One of the perks of living in a major metropoitan area is the chance operation that puts one in touch with amazing things, events, people, art and, of course, music.      
       
I experienced one of those perks yesterday at the Old Oakland Farmer's Market where I met three members of the group GroWiser performing. 


GroWiser - Old Oakland - 2018 
photo by Styrous®


I had a fantastic time listening to their music and talking to the keybordist and leader, Hubert Emerson, saxophonist, Sahar Imani Miller and Ralph Eutsey on congas.



GroWiser - Old Oakland - 2018 
photo byStyrous®

Man! Can Miller wail out a tune on that sax! They also did some mellow tunes in which she "crooned" her way into my heart. Like Sugar, I've always been a sucker for the saxophone; Woody Herman in the forties, Earl Bostic, Charlie Parker & Sonny Rollins in the fifties, Ornette Coleman, John Coltrane & Dexter Gordon in the sixties, Stan Getz, Grover Washington, Jr. in the seventies and of course, in the eighties, John Zorn.         
        
Emerson told me his group had been performing at the market for decades but for some reason I had missed him and this was my first encounter with them.

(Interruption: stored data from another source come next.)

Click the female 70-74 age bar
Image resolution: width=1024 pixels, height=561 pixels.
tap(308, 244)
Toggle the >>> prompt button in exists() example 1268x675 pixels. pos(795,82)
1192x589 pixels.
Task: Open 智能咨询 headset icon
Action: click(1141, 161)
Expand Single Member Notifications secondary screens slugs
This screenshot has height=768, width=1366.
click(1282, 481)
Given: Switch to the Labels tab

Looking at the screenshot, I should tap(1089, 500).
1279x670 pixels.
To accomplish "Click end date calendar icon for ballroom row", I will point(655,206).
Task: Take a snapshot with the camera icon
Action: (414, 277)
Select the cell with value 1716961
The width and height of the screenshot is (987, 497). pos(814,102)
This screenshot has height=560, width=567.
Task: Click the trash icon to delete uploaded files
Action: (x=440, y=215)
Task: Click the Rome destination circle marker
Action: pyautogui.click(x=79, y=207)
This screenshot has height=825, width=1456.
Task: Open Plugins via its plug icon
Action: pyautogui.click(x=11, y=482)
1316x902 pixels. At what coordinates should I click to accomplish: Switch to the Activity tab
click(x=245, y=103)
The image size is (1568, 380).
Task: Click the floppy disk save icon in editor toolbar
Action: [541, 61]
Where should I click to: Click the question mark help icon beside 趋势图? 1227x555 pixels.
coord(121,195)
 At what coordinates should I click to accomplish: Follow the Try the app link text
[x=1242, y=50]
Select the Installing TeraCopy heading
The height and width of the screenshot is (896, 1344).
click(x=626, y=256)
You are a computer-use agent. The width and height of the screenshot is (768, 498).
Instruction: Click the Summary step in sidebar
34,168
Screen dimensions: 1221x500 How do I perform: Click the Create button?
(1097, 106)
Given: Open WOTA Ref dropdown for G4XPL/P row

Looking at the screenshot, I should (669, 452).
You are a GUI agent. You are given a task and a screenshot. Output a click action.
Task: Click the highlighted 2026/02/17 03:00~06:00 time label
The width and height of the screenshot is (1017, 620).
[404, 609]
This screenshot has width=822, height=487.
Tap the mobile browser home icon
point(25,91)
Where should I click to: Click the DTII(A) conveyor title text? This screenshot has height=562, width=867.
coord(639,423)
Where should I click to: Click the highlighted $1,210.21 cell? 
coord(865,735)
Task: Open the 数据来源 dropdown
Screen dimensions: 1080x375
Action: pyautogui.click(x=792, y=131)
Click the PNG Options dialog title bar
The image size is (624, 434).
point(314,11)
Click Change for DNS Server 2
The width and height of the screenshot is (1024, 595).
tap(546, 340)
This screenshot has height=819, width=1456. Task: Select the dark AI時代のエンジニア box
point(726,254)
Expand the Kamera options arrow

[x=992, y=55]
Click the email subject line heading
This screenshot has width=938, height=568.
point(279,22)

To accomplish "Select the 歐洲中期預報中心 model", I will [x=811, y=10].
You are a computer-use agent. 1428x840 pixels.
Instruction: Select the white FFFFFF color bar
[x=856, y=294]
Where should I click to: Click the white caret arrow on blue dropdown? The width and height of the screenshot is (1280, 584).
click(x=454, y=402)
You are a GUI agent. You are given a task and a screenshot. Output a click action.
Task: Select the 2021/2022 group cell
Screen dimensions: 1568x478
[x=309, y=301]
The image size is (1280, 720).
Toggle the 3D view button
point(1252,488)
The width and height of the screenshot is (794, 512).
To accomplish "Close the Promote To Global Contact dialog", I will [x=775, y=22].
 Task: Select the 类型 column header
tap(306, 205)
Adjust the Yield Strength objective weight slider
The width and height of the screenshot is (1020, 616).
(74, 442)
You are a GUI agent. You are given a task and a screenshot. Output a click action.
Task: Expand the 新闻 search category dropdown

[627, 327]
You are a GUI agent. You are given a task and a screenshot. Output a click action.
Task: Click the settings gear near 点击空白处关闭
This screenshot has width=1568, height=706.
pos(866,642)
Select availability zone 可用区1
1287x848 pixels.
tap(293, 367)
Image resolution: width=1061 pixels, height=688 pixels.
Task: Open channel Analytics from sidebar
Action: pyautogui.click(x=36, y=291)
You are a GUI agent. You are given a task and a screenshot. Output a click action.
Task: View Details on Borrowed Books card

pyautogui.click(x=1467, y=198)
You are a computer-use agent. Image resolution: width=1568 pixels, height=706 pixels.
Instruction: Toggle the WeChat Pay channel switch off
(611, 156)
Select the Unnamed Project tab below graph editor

Ralph Eutsey, Hubert Emerson & Sahar Imani Miller
GroWiser - Old Oakland - 2018 
photo by Styrous®


I bought several of their CDs, a couple of which they autographed for me. I'll write about the albums as I listen to them.


GroWiser ~ Ball & Chain
CD pamphlet cover
photographers unknown
photo of cover by Styrous®


The group's music is a fusion of jazz, blues, funk and maybe a hint of soul. They played a beautiful song, Hungry Eyes, (not to be confused with the song of the same name by Eric Carmen) that is a knockout (link below)! I could easily imagine moving in ecstacy to it when I was younger and in a dance club. The song is on the Tears of God album, which I bought and will write about at a later date after I've listened to it.     



GroWiser ~ Ball & Chain
CD case
photo by Styrous®


There is a video of them during a recording session of Middle of the Night, from the Don't Look Back album, and Out On the Town from  at the Jingletown Studios in Oakland on YouTube (link below). Miller totally wails out on sax as well as sings in it.   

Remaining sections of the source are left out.